(Records contained in a dataset)
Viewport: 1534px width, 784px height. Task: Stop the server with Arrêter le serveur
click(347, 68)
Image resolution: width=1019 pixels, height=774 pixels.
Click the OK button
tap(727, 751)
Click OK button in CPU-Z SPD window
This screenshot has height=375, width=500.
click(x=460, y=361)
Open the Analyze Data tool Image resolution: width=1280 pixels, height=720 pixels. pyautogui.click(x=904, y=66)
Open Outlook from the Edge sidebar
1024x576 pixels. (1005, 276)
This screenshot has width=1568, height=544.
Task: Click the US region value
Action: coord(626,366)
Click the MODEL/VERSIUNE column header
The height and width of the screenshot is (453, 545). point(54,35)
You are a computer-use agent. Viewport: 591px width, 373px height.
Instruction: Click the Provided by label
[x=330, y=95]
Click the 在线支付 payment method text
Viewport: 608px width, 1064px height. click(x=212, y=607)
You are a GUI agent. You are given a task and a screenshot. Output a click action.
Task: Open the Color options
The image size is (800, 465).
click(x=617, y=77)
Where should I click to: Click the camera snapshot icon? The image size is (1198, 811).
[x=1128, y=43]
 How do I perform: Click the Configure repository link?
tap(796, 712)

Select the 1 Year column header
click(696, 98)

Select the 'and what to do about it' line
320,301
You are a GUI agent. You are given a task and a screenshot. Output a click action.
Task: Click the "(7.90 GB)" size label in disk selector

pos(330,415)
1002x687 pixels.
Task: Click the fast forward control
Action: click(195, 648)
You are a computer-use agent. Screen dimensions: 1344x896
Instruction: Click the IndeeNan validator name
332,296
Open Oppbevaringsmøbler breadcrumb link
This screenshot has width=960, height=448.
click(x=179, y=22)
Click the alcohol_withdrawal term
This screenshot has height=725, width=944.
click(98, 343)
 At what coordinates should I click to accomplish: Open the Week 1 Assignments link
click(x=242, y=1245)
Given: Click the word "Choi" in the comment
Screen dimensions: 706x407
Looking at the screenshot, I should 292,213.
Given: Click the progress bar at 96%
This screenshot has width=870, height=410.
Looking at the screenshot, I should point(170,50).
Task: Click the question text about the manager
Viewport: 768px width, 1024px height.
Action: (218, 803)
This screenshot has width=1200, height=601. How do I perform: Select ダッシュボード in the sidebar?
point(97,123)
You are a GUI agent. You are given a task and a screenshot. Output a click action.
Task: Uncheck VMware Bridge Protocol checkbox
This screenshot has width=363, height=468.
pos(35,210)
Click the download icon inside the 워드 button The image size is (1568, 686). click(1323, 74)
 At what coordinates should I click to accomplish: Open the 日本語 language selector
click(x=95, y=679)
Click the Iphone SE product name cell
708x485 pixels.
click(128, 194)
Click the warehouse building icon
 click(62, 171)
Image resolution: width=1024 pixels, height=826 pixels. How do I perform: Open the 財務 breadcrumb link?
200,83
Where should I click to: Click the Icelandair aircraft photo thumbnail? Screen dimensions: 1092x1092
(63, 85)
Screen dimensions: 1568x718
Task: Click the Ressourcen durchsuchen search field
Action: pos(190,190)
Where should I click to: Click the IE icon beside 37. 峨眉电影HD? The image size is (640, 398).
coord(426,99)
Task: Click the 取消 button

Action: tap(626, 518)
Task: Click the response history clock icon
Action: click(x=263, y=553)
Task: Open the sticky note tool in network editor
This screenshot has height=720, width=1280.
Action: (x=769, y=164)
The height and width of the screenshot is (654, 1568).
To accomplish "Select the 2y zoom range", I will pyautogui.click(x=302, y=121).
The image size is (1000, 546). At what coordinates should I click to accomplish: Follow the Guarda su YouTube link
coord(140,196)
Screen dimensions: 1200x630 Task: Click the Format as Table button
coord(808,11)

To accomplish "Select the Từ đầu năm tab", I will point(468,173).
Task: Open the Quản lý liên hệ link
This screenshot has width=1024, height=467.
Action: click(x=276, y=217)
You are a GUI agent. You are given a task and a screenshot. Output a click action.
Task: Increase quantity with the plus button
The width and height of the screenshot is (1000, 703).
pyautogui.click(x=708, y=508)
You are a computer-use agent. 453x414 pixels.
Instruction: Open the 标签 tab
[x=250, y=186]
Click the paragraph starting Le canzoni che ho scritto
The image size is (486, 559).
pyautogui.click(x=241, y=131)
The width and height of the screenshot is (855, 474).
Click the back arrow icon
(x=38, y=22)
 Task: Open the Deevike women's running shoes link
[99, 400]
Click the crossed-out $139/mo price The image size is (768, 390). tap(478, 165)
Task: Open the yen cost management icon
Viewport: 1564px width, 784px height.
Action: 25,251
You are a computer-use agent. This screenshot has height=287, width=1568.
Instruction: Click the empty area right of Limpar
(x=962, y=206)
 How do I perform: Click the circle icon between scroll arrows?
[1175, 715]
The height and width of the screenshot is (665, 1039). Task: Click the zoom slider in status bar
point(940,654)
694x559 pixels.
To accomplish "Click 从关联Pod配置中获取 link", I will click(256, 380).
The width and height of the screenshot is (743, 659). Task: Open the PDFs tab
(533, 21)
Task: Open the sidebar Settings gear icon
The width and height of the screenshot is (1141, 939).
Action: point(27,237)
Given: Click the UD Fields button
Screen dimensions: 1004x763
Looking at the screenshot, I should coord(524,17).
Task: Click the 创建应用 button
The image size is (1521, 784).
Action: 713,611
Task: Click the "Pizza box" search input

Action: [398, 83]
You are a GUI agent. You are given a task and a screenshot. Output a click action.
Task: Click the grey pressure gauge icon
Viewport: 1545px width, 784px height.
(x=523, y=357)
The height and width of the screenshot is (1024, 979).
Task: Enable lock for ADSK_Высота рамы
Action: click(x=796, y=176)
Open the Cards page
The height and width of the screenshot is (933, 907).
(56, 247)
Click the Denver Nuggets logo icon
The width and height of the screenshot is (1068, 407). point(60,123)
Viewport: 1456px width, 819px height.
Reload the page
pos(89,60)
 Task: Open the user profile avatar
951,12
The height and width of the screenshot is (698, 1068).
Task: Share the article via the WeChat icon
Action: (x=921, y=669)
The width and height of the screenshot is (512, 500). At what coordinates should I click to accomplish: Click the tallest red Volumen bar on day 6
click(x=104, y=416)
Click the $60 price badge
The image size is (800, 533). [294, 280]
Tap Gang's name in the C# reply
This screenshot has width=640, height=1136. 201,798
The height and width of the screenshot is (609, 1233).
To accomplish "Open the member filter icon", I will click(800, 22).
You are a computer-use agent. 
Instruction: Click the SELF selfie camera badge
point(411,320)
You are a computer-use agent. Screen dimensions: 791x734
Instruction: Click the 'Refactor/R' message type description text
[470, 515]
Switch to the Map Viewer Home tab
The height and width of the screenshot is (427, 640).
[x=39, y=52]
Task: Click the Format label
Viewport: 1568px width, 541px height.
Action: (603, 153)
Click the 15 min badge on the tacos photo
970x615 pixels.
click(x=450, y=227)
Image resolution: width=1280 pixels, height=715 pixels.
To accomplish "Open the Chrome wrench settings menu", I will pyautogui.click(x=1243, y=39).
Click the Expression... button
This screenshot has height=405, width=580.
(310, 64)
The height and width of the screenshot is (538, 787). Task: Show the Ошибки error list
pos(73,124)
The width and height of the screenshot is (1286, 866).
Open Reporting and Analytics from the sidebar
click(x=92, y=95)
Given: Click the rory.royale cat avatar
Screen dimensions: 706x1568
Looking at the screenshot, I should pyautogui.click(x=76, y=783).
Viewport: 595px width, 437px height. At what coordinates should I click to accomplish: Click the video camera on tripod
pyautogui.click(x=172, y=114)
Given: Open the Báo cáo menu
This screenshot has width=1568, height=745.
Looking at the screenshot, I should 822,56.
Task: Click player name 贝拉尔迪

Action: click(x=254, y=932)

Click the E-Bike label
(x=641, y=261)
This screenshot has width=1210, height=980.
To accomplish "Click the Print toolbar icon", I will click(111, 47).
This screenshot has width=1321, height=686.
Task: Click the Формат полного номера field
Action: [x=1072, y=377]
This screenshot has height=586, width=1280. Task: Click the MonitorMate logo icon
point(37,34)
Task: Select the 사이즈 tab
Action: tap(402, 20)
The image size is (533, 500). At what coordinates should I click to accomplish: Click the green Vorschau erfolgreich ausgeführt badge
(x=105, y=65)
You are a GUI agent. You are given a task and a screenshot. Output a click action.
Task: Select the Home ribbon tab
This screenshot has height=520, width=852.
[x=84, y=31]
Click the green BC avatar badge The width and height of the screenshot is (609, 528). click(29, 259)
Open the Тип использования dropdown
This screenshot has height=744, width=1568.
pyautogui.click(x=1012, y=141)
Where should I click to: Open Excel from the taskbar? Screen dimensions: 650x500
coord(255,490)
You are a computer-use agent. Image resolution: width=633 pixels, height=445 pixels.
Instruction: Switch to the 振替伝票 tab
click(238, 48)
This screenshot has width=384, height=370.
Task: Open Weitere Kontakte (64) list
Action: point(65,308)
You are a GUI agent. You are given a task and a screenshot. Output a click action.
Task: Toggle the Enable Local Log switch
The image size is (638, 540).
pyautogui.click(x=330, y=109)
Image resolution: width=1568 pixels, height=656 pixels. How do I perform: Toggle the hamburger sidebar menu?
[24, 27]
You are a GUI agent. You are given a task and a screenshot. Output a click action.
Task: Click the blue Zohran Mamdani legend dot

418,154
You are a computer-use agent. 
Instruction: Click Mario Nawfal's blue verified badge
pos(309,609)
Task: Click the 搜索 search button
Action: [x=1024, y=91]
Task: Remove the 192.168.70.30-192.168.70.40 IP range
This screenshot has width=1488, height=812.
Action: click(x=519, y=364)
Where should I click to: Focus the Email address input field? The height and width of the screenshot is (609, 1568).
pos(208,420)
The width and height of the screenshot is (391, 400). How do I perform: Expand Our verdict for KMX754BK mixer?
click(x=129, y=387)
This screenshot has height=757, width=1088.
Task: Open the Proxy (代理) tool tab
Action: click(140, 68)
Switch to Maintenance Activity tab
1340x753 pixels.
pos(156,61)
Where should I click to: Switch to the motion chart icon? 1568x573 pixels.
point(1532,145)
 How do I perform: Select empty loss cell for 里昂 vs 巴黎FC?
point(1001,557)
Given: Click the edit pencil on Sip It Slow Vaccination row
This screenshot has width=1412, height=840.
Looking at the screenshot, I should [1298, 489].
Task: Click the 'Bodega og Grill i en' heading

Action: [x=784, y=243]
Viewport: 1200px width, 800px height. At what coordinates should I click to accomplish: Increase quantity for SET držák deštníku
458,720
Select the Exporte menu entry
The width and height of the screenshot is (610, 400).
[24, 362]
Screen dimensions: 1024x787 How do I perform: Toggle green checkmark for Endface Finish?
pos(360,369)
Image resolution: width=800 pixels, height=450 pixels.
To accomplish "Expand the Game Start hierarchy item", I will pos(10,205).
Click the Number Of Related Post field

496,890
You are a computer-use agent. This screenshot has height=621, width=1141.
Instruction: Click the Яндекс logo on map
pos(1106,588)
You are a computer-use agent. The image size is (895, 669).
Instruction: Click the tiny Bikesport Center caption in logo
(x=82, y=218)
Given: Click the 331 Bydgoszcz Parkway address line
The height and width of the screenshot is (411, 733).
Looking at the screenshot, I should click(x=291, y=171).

▶ **AIM OF THE TASK**
Return only the number of lines in the entries above that contain the word "Home".

▶ **SOLUTION FOR THIS EXERCISE**
2